Echostar unifies satellite and AI security on one unified platform

EchoStar evolved its perimeter strategy by deploying Next-Generation Firewalls (hardware and software) as high-fidelity “sensors” across its enterprise providing security and deep network context for faster remediation using the Cortex platform. The high-quality telemetry feeds into the AI models used by Cortex XSIAM, enabling the detection of sophisticated threats down to the Layer 7 level before they can propagate through the hybrid infrastructure. Using Strata Cloud Manager, EchoStar has replaced the siloed operations of the past with single-pane-of-glass visibility.

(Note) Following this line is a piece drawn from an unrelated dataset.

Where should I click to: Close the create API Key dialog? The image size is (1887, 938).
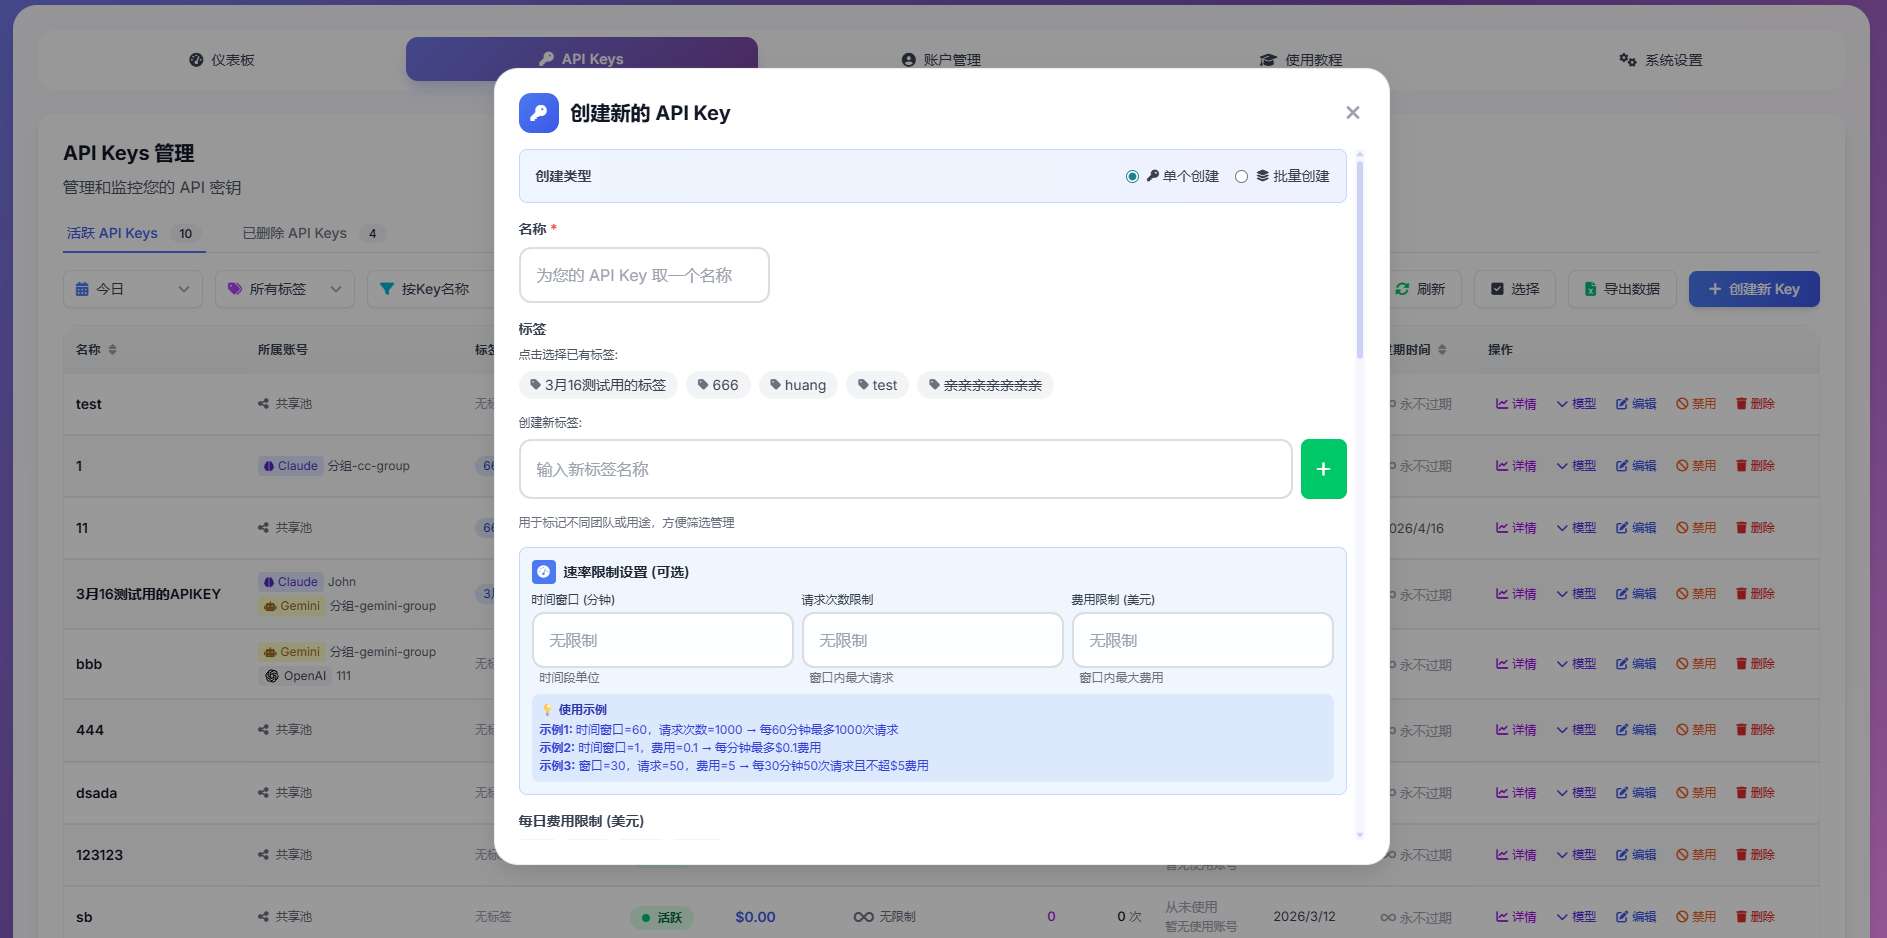point(1352,113)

EchoStar replaced its traditional SIEM with Cortex XSIAM to create an AI-driven data lake that centralizes telemetry from across the EchoStar portfolio. By bringing capabilities that once required standalone tools for EDR, NTA, SOAR, and ASM into a single platform, EchoStar significantly reduced its total cost of ownership (TCO) while giving its security team a unified operational foundation. This foundation has fundamentally changed how the SOC operates at EchoStar. The machine learning and AI capabilities within XSIAM correlate siloed telemetry into actionable cases, reducing issue fatigue and allowing analysts to focus on what matters most. “Cortex XSIAM has transformed the automation of our SOC team,” reflects Jim Adkins, Vice President of Information Security Engineering. “With a 95% automation rate as our goal for this year and 91% as of February, we’re truly enabling the system to solve most of our security challenges.” To further scale operations, EchoStar is integrating Cortex AgentiX, enabling analysts to use natural language to carry out complex agentic workflows for 24/7 adaptive defense.

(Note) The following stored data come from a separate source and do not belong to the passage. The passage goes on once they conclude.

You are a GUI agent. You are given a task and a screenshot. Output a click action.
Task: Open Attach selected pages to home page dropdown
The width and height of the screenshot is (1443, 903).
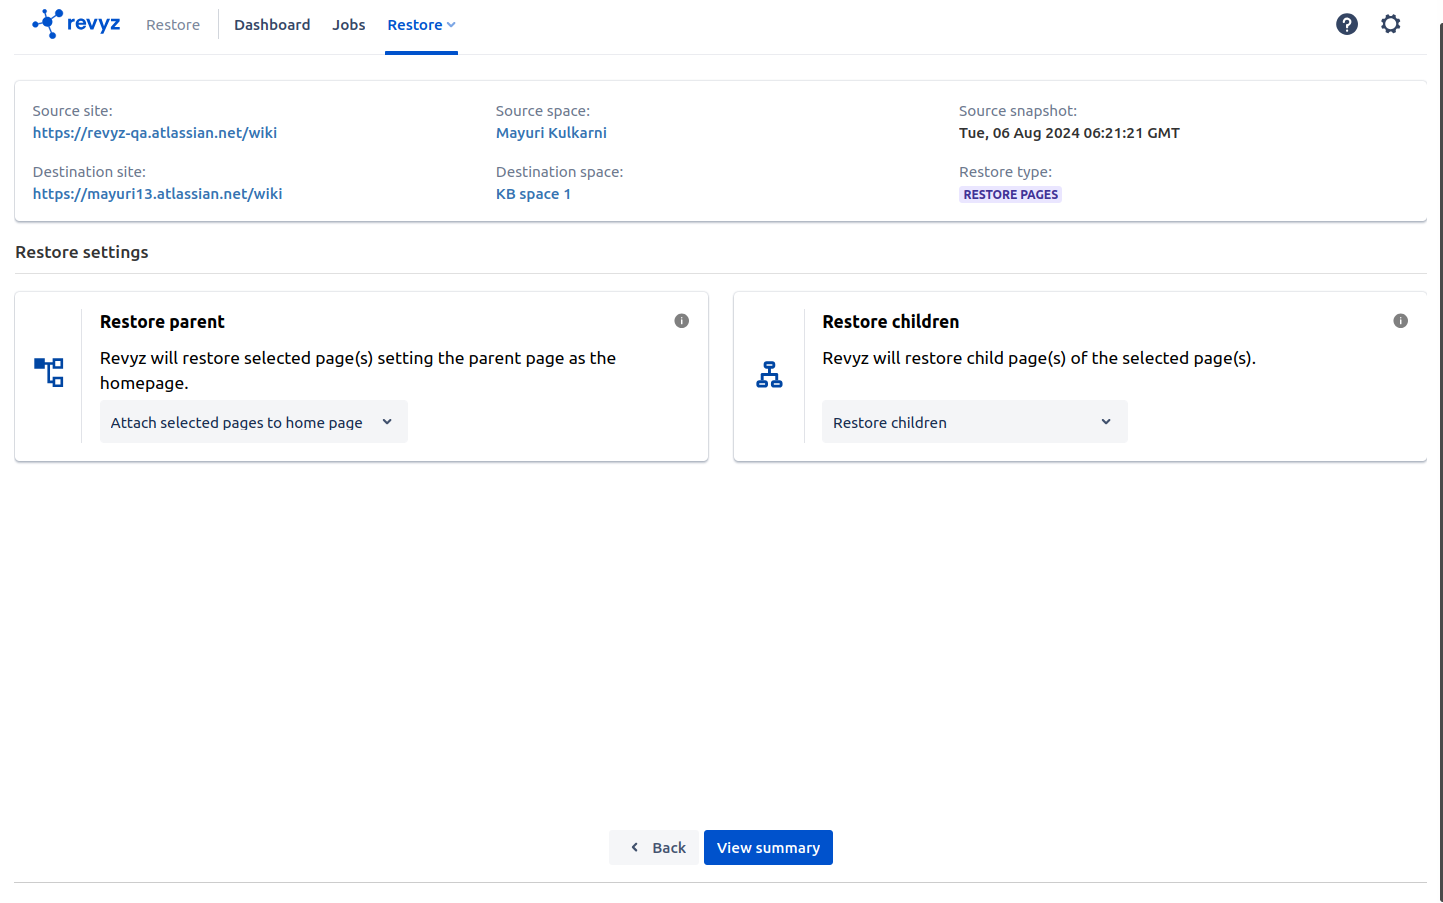pyautogui.click(x=253, y=422)
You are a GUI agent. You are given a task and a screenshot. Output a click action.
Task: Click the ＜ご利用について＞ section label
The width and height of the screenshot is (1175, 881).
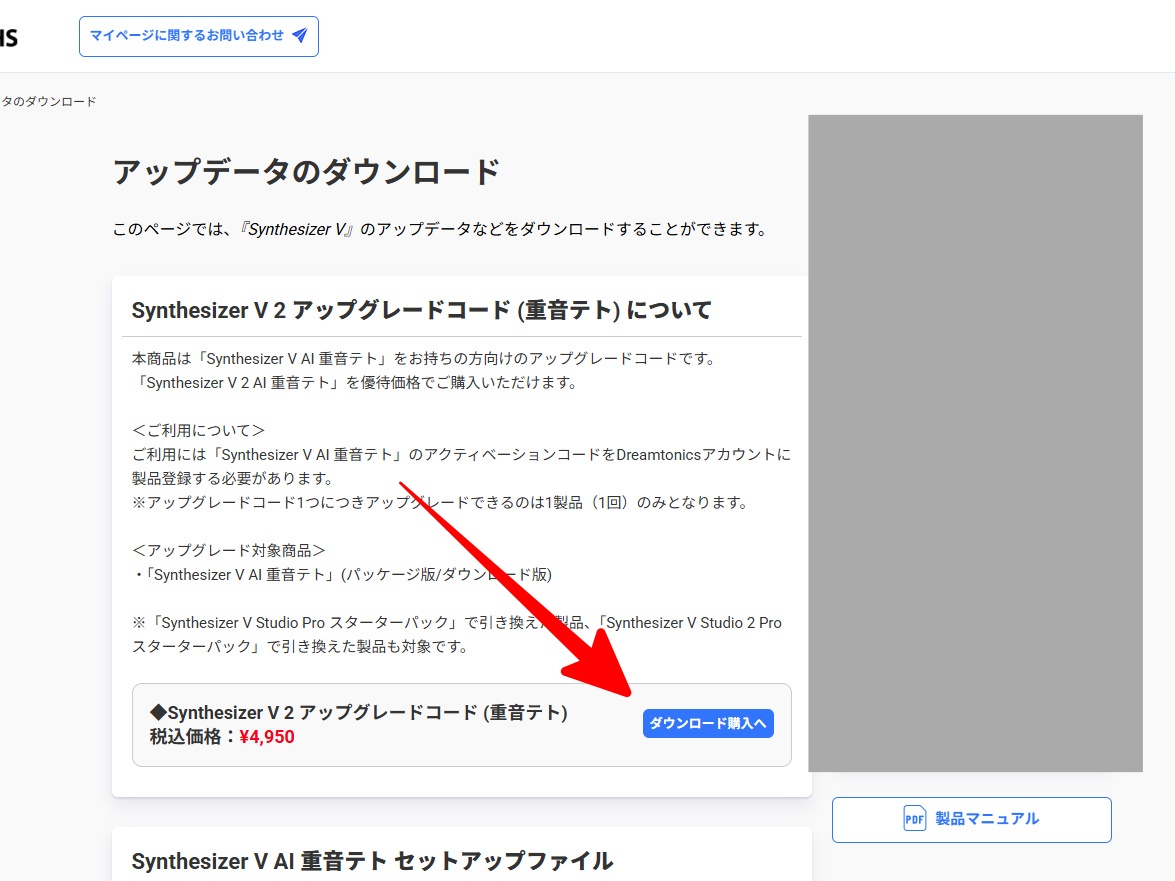[x=199, y=430]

By migrating from Prisma Cloud to Cortex Cloud, EchoStar’s security team will achieve full visibility in one platform for real-time cloud defense. Rohit Reddy, Staff Security Engineering Lead at EchoStar, notes that this unified perspective is a major advantage. “Having that single view from code to cloud to SOC is a big differentiator. We’re able to see the entire attack path vector from where the incident starts to where the infrastructure is deployed to who’s using it,” says Reddy. This transparency enables much faster response times and greater accuracy by providing the exact context of an incident across both Google Cloud and AWS.

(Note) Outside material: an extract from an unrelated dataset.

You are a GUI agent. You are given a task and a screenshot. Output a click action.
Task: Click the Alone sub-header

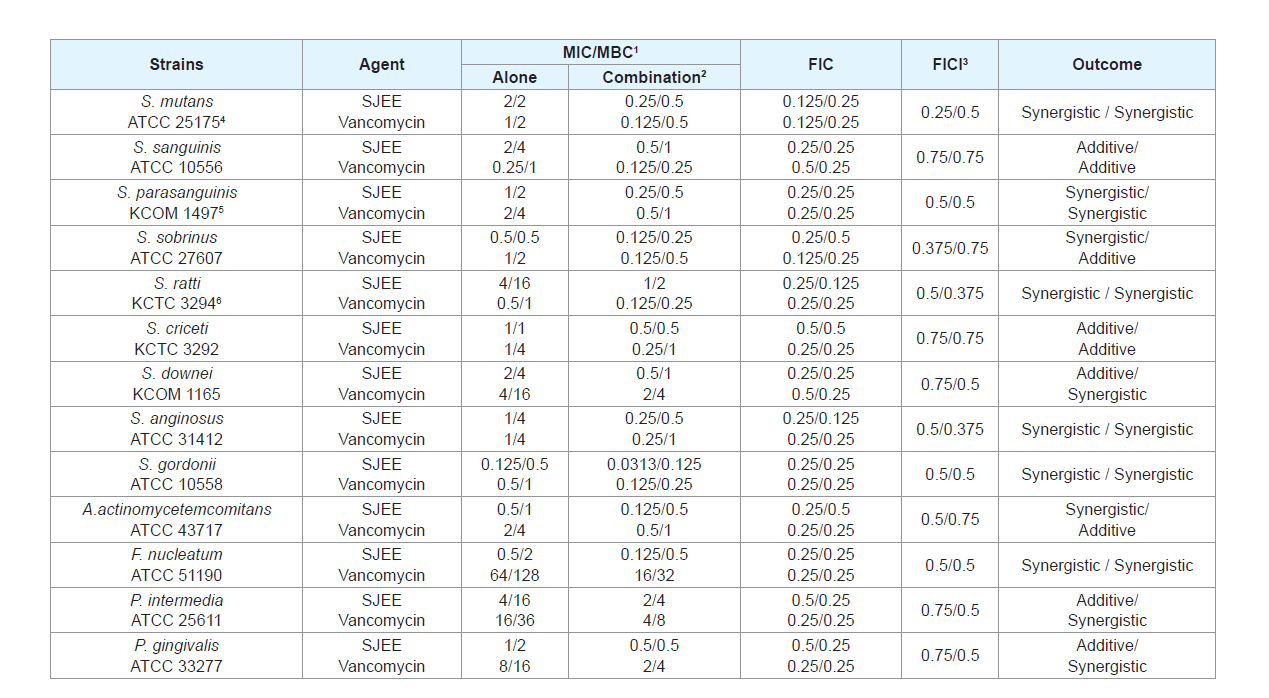click(x=515, y=77)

To bolster its in-house team and maintain 24/7 access to world-class experts, EchoStar has a Unit 42 Retainer. Tailored threat intelligence from Unit 42 is ingested directly into the Cortex platform, enabling the SOC to prioritize vulnerabilities based on real-world adversary behavior. Additionally, by conducting proactive assessments like penetration testing, Unit 42 helps EchoStar validate its defenses and strengthen its posture quickly. This collaboration ensures EchoStar is protected from emerging threats in the market before they can impact the digital core.

As EchoStar scales AI agents and applications to enhance and improve customer experiences, it uses Prisma AIRS to establish a “secure-by-design” framework. Prisma AIRS AI security capabilities integrate directly into the software development lifecycle, providing automated model scanning and red teaming to stress-test RAG architectures, and secure the AI supply- chain before it reaches production. This approach allows developers to innovate with AI while maintaining inline runtime protection against prompt injections and data leakage. EchoStar’s approach to standardize on the Palo Alto Networks platform meant Prisma AIRS was simply a feature activation, integrating immediately into established workflows and avoiding the operational overhead of managing disparate point solutions.